If you need world knowledge, then bigger models. If you need problem-solving, then more reasoning.

But the specific nuance of picking nano/mini/main and minimal/low/medium/high comes down to experimentation and what your cost/latency constraints are.

impossiblefork · 2025-08-07T19:14:58 1754594098

I would have to get experience with them. I mostly use Mistral, so I have only the choice of thinking or not thinking.

gunalx · 2025-08-07T20:46:38 1754599598

Mistral also has small medium and large. With both small and medium håving a thinking one, devstral codestral ++

Not really that mich simpler.

impossiblefork · 2025-08-07T20:49:19 1754599759

Ah, but I never route to these manually. I only use LLMs a little bit, mostly to try to see what they can't do.

namibj · 2025-08-07T19:05:49 1754593549

Depends on what you're doing.

addaon · 2025-08-07T19:08:09 1754593689

> Depends on what you're doing.

Trying to get an accurate answer (best correlated with objective truth) on a topic I don't already know the answer to (or why would I ask?). This is, to me, the challenge with the "it depends, tune it" answers that always come up in how to use these tools -- it requires the tools to not be useful for you (because there's already a solution) to be able to do the tuning.

wongarsu · 2025-08-07T20:06:10 1754597170

If cost is no concern (as in infrequent one-off tasks) then you can always go with the biggest model with the most reasoning. Maybe compare it with the biggest model with no/less reasoning, since sometimes reasoning can hurt (just as with humans overthinking something).

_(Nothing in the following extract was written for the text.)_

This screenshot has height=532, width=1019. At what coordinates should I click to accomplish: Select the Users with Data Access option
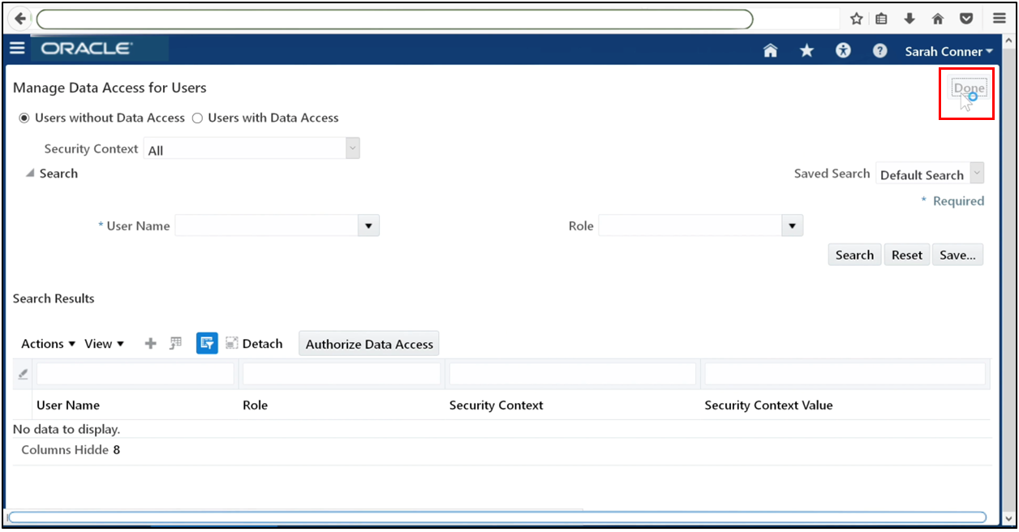pyautogui.click(x=197, y=118)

If you have a task you do frequently you need some kind of benchmark. Which might just be comparing how good the output of the smaller models holds up to the output of the bigger model, if you don't know the ground truth

Breza · 2025-08-15T03:51:05 1755229865

I agree. Public benchmarks aren't very useful for a bunch of reasons. Any company relying on LLMs for a critical function should have its own internal benchmark system. I maintain such a system for my job. If you are able, use the same prompt every time. It's fun to be able to include models like the original Bard on our leader board.